Vivid Sydney is back for its 11th year, lighting up the city from Friday 24 May to Saturday 15 June, 2019.

The festival will once again host a wide range of events, including light shows, talks, workshops, forums and live music.

This year’s Light Walk will see over 50 radiant works curated into what Vivid claims is the largest outdoor gallery of its kind in the Southern Hemisphere, stretching for over three kilometres.

Argyle Cut will return to the festival this year, where Academy Award winning Pixar Animation Studios will light up Sydney’s heritage-listed Argyle Cut tunnel in The Rocks with a visual feast of behind-the-scenes artwork and the evolution of iconic animation.

For the much-anticipated Lighting of the Sails, Los Angeles-based Chinese American artist-filmmaker Andrew Thomas Huang will present Austral Flora Ballet; a hypnotic tribute to Australia’s native plants and flowers. The light show will incorporate a dancer’s movements in response to the sensuous arcs of the Sydney Opera House’s silhouette.

Visitors will once again be able to weave through the Royal Botanic Garden Sydney for close encounters with illuminated artworks that reflect and refract both light and nature. Glowing, darting, hovering above the ground, Firefly Field is a mesmerising installation of 500 flying light points that simulate the aerial ballet of these tiny nocturnal lampyridae.

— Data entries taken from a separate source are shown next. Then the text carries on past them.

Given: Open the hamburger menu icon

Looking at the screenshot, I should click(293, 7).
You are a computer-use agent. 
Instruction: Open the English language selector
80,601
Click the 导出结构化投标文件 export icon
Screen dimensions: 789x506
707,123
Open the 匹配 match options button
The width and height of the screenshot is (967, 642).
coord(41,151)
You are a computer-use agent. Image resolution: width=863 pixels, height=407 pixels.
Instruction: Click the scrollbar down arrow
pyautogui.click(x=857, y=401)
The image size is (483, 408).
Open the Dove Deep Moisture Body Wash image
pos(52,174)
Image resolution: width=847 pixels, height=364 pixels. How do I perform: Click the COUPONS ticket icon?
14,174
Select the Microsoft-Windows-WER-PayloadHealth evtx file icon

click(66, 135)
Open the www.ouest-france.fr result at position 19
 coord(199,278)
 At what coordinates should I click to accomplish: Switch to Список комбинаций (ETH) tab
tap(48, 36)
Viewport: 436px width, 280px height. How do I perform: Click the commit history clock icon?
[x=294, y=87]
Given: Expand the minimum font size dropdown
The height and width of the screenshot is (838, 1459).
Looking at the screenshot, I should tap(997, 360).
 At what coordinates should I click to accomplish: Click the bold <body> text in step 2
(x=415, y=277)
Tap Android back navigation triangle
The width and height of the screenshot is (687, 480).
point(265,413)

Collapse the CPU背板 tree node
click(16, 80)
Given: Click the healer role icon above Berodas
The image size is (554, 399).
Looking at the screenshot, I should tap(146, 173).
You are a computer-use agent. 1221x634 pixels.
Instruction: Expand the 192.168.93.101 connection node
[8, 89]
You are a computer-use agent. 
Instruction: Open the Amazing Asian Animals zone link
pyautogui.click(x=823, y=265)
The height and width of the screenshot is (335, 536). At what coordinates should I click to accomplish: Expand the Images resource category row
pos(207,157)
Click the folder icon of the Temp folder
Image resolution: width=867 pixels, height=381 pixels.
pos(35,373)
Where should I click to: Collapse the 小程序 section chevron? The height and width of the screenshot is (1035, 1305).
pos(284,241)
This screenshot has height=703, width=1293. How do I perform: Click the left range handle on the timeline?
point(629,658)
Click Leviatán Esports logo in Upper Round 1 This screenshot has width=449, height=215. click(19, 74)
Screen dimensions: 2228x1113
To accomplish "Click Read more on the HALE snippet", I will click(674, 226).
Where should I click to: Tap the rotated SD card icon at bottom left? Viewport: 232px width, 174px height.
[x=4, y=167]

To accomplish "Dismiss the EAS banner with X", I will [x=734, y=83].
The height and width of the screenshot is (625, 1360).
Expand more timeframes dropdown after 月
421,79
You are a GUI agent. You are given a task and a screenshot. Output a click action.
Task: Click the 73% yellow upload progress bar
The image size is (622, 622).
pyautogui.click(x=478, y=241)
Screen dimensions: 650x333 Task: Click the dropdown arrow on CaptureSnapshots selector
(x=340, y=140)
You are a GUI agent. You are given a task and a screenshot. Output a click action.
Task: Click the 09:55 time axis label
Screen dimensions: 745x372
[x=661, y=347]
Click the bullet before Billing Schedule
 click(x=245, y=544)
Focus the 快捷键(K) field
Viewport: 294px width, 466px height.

Popular precincts Taronga Zoo, Darling Harbour, Chatswood, Barangaroo and Luna Park will also light up in 2019.

A new addition to this year’s festival is Vivid School, aimed at high school students in years 9-12.

Students will have the opportunity to learn more about the creative processes involved in imagining, designing and delivering light-based artworks for a significant global event.

“This initiative will enable students and their teachers to meet the professionals behind Vivid Sydney’s iconic building projections and light walk installations, and to hear from artists, designers and technicians about their career paths and how they harnessed opportunities to build their skills for future projects and employment,” says Sandra Chipchase, Destination NSW CEO and executive producer.